— start —

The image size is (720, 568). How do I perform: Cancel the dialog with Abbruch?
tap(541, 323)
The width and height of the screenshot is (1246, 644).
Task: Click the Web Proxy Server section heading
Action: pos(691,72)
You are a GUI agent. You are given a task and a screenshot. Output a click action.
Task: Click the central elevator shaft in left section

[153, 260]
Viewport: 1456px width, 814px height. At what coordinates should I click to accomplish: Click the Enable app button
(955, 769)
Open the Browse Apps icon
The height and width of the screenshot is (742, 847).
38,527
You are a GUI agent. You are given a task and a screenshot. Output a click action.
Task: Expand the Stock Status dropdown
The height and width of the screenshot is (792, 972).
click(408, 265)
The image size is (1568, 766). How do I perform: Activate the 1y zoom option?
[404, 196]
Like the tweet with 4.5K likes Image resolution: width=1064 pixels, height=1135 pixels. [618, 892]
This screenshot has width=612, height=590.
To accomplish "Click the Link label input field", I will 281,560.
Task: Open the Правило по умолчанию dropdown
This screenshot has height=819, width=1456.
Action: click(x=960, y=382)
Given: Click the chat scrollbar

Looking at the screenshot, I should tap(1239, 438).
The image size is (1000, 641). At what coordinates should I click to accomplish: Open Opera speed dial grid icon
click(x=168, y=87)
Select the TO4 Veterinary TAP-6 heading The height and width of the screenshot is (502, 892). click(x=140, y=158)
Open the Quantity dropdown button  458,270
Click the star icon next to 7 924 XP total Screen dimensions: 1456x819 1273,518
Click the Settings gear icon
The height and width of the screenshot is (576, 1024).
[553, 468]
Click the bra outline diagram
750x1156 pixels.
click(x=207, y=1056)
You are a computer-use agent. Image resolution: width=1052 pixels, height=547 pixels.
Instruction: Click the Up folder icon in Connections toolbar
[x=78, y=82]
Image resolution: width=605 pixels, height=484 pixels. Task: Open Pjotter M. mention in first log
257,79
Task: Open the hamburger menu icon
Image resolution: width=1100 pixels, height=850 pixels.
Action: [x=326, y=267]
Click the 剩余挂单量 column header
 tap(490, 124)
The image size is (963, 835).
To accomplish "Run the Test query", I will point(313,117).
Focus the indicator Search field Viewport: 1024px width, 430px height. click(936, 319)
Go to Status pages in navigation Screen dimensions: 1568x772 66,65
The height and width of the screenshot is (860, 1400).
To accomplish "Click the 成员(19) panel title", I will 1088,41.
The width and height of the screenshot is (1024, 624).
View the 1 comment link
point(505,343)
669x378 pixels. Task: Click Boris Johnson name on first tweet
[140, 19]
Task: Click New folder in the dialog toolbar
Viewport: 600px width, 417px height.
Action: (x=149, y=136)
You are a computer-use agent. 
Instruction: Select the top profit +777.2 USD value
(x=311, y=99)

— end —

Exercise details: Rewrite the whole listing above, swapping every "dropdown" for "drop-down list" and leaving all else unchanged.

The solution:
The image size is (720, 568). How do I perform: Cancel the dialog with Abbruch?
tap(541, 323)
The width and height of the screenshot is (1246, 644).
Task: Click the Web Proxy Server section heading
Action: pos(691,72)
You are a GUI agent. You are given a task and a screenshot. Output a click action.
Task: Click the central elevator shaft in left section

[153, 260]
Viewport: 1456px width, 814px height. At what coordinates should I click to accomplish: Click the Enable app button
(955, 769)
Open the Browse Apps icon
The height and width of the screenshot is (742, 847).
38,527
You are a GUI agent. You are given a task and a screenshot. Output a click action.
Task: Expand the Stock Status drop-down list
The height and width of the screenshot is (792, 972).
click(408, 265)
The image size is (1568, 766). How do I perform: Activate the 1y zoom option?
[404, 196]
Like the tweet with 4.5K likes Image resolution: width=1064 pixels, height=1135 pixels. [618, 892]
This screenshot has width=612, height=590.
To accomplish "Click the Link label input field", I will 281,560.
Task: Open the Правило по умолчанию drop-down list
This screenshot has height=819, width=1456.
Action: click(x=960, y=382)
Given: Click the chat scrollbar

Looking at the screenshot, I should tap(1239, 438).
The image size is (1000, 641). At what coordinates should I click to accomplish: Open Opera speed dial grid icon
click(x=168, y=87)
Select the TO4 Veterinary TAP-6 heading The height and width of the screenshot is (502, 892). click(x=140, y=158)
Open the Quantity drop-down list button  458,270
Click the star icon next to 7 924 XP total Screen dimensions: 1456x819 1273,518
Click the Settings gear icon
The height and width of the screenshot is (576, 1024).
[553, 468]
Click the bra outline diagram
750x1156 pixels.
click(x=207, y=1056)
You are a computer-use agent. Image resolution: width=1052 pixels, height=547 pixels.
Instruction: Click the Up folder icon in Connections toolbar
[x=78, y=82]
Image resolution: width=605 pixels, height=484 pixels. Task: Open Pjotter M. mention in first log
257,79
Task: Open the hamburger menu icon
Image resolution: width=1100 pixels, height=850 pixels.
Action: [x=326, y=267]
Click the 剩余挂单量 column header
 tap(490, 124)
The image size is (963, 835).
To accomplish "Run the Test query", I will point(313,117).
Focus the indicator Search field Viewport: 1024px width, 430px height. click(936, 319)
Go to Status pages in navigation Screen dimensions: 1568x772 66,65
The height and width of the screenshot is (860, 1400).
To accomplish "Click the 成员(19) panel title", I will 1088,41.
The width and height of the screenshot is (1024, 624).
View the 1 comment link
point(505,343)
669x378 pixels. Task: Click Boris Johnson name on first tweet
[140, 19]
Task: Click New folder in the dialog toolbar
Viewport: 600px width, 417px height.
Action: (x=149, y=136)
You are a computer-use agent. 
Instruction: Select the top profit +777.2 USD value
(x=311, y=99)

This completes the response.